*Task to complete:*
Please reproduce the lines verbatim, starting at the line that contains "You are a computer-use agent. The" and ending at the line that contains "Action: [417, 35]", with both of those lines included.

*Data shown:*
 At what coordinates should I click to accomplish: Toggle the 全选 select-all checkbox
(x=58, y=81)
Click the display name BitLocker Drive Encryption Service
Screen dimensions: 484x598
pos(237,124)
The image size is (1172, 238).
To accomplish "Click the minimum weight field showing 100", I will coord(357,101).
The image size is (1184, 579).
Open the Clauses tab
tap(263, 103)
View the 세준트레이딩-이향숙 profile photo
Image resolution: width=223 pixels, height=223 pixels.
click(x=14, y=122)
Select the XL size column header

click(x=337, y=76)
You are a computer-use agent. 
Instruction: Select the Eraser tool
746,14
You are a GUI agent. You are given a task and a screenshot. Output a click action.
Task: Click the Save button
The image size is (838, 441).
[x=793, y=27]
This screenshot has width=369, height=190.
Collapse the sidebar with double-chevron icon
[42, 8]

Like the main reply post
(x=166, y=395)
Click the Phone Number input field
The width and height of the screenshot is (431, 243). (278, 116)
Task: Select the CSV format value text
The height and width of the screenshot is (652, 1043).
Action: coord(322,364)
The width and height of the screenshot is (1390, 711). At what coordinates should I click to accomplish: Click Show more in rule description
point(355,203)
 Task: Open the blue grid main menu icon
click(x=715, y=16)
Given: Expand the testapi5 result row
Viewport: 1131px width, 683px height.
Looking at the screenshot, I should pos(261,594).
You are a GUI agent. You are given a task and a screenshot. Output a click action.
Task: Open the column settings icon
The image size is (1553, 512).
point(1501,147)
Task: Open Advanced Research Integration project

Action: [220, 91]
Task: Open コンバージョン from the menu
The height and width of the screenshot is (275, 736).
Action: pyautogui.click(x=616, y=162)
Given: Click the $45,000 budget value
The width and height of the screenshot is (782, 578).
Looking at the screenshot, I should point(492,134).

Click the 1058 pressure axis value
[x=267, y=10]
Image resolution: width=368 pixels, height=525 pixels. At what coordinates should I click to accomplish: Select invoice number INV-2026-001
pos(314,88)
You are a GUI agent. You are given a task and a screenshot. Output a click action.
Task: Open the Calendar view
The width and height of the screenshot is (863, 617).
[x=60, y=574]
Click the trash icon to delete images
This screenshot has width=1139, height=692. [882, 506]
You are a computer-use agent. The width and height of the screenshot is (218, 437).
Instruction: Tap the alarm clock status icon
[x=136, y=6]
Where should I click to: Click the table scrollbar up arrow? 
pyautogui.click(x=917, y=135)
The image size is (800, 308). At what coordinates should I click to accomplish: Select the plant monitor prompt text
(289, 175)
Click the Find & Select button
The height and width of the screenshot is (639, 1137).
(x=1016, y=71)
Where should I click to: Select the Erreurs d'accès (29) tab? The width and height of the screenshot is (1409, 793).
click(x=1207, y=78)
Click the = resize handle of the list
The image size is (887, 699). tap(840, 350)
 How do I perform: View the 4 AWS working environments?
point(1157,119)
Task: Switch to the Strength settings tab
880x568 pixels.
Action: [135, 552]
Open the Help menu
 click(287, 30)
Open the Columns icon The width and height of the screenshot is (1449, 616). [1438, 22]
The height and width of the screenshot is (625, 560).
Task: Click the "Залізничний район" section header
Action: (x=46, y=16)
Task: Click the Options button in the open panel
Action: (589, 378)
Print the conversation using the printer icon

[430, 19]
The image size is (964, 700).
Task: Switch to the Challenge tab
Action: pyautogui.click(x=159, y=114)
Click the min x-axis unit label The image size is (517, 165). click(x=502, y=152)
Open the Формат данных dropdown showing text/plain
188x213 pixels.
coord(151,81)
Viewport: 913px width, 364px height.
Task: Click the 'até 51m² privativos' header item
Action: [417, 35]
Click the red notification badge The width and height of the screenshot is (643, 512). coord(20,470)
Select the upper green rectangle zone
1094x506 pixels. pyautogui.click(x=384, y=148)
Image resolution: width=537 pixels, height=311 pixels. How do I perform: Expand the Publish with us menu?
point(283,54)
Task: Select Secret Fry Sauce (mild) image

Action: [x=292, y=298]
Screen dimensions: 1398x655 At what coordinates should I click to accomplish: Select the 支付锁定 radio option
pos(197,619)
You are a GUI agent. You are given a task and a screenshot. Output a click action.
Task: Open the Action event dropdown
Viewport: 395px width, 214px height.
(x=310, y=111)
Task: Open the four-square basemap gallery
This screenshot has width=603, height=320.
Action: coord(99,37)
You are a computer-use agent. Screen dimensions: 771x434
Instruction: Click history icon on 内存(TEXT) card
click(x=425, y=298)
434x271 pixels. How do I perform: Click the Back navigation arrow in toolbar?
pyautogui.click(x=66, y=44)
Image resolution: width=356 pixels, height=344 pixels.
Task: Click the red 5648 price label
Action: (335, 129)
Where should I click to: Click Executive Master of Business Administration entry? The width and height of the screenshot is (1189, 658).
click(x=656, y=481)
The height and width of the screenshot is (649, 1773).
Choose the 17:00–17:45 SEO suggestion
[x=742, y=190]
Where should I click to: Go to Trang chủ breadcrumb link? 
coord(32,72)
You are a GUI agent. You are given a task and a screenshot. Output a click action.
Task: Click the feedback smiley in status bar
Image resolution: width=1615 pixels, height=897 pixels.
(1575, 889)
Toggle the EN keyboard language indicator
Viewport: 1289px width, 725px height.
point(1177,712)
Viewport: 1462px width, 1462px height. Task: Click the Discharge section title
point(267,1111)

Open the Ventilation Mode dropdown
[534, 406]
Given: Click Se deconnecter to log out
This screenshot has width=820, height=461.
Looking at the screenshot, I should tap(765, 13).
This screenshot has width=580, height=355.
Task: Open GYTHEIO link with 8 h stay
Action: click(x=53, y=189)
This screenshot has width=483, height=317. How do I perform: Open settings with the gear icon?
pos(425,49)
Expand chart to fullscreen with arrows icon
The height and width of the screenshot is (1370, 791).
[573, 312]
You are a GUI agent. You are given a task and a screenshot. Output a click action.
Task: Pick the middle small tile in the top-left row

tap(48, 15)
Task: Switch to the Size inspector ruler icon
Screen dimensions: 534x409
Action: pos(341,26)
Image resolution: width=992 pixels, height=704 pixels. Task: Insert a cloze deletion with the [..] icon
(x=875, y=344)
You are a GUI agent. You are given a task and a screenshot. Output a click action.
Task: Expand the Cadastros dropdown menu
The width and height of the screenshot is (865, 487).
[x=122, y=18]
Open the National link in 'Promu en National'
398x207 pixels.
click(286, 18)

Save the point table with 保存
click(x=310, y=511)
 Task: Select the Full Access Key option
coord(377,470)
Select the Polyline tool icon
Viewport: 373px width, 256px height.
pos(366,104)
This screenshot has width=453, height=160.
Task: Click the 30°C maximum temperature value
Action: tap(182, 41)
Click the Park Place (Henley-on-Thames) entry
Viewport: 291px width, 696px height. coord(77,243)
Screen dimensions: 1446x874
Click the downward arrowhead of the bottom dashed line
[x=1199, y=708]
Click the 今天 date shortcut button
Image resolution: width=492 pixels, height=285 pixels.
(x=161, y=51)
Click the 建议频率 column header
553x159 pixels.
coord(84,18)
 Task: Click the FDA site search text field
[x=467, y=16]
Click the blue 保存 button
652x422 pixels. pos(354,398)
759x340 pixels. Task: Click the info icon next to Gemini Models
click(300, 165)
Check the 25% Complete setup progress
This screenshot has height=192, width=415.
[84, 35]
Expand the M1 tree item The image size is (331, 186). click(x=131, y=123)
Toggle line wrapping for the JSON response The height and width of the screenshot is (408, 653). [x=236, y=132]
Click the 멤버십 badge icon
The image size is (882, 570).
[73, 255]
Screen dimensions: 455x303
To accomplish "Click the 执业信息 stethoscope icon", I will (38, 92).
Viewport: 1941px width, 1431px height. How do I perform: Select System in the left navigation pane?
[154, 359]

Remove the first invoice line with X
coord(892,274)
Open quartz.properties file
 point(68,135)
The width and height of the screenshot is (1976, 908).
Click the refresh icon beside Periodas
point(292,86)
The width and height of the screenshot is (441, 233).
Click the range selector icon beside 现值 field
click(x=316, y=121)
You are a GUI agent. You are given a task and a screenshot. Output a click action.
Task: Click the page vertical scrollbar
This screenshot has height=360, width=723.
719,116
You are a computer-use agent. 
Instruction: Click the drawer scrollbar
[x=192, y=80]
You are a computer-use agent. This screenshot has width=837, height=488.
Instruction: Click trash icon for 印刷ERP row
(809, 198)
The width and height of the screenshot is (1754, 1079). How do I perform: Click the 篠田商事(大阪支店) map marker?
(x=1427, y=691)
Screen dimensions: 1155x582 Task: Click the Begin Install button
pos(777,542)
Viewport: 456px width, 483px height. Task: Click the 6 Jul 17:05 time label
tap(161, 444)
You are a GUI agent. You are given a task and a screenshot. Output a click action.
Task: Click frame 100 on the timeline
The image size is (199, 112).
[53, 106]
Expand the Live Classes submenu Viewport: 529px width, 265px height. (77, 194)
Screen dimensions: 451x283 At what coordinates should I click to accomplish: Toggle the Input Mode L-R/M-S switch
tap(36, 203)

*Response for this exercise:*
You are a computer-use agent. The width and height of the screenshot is (218, 437).
Instruction: Tap the alarm clock status icon
[x=136, y=6]
Where should I click to: Click the table scrollbar up arrow? 
pyautogui.click(x=917, y=135)
The image size is (800, 308). At what coordinates should I click to accomplish: Select the plant monitor prompt text
(289, 175)
Click the Find & Select button
The height and width of the screenshot is (639, 1137).
(x=1016, y=71)
Where should I click to: Select the Erreurs d'accès (29) tab? The width and height of the screenshot is (1409, 793).
click(x=1207, y=78)
Click the = resize handle of the list
The image size is (887, 699). tap(840, 350)
 How do I perform: View the 4 AWS working environments?
point(1157,119)
Task: Switch to the Strength settings tab
880x568 pixels.
Action: [135, 552]
Open the Help menu
 click(287, 30)
Open the Columns icon The width and height of the screenshot is (1449, 616). [1438, 22]
The height and width of the screenshot is (625, 560).
Task: Click the "Залізничний район" section header
Action: (x=46, y=16)
Task: Click the Options button in the open panel
Action: (589, 378)
Print the conversation using the printer icon

[430, 19]
The image size is (964, 700).
Task: Switch to the Challenge tab
Action: pyautogui.click(x=159, y=114)
Click the min x-axis unit label The image size is (517, 165). click(x=502, y=152)
Open the Формат данных dropdown showing text/plain
188x213 pixels.
coord(151,81)
Viewport: 913px width, 364px height.
Task: Click the 'até 51m² privativos' header item
Action: [417, 35]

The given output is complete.